Teaching Models New Behaviors | LegacyForward.ai

01. Fine-Tuning vs Prompting — When to Use Which

The most important thing to understand about fine-tuning is that it is not the first tool you should reach for. A large fraction of developers who decide they need to fine-tune have not yet exhausted simpler options. Prompt engineering is free, fast to iterate on, and reversible. RAG injects facts dynamically without training cost. Fine-tuning requires compute, engineering time for data preparation, and produces a static artifact that cannot be easily updated.

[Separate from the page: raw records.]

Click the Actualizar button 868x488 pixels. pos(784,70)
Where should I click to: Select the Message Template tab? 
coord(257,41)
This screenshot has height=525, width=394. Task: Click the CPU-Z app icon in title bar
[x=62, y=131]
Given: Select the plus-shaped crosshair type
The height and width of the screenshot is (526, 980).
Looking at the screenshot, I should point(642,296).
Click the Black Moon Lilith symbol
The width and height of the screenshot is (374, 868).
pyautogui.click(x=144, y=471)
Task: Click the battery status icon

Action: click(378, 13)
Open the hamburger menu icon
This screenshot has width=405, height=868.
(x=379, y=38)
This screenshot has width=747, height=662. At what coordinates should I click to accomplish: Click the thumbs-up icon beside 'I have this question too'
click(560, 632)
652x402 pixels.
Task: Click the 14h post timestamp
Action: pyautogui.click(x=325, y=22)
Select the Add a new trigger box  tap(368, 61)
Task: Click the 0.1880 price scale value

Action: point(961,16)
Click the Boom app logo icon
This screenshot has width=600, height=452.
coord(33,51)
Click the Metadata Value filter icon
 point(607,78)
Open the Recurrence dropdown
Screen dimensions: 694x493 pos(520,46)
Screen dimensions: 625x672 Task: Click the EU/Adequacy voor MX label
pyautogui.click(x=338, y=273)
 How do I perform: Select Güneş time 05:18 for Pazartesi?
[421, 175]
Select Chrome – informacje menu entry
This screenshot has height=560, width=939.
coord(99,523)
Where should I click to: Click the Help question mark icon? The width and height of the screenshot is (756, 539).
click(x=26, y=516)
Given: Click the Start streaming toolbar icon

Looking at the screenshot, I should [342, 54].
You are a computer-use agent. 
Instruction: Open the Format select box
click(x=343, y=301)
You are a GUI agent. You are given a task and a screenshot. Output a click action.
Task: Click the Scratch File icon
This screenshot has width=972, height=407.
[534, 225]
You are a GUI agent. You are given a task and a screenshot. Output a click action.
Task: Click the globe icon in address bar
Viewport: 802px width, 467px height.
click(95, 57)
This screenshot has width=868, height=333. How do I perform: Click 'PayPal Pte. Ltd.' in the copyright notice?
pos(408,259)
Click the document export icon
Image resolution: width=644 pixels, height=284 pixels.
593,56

The diagnostic question is: is this a knowledge problem or a behavior problem? A knowledge problem means the model does not know certain facts — your internal database, product catalog, or latest regulations. Knowledge problems are almost always better solved by RAG, which injects facts at query time. The model already knows how to reason; you just supply the data.

A behavior problem means the model knows the information but does not act the way you want — wrong tone, wrong format, missing domain conventions, unnecessary caveats. Behavior problems are where fine-tuning shines. It "bakes in" the desired behavior at the weight level, so it persists regardless of what the user says.

Think of it like this: RAG is giving a smart employee a reference manual to consult while working. Fine-tuning is sending that employee to a specialized training program that changes how they approach the work. Both are useful, but you would not send someone to a training program when what they need is a better reference manual.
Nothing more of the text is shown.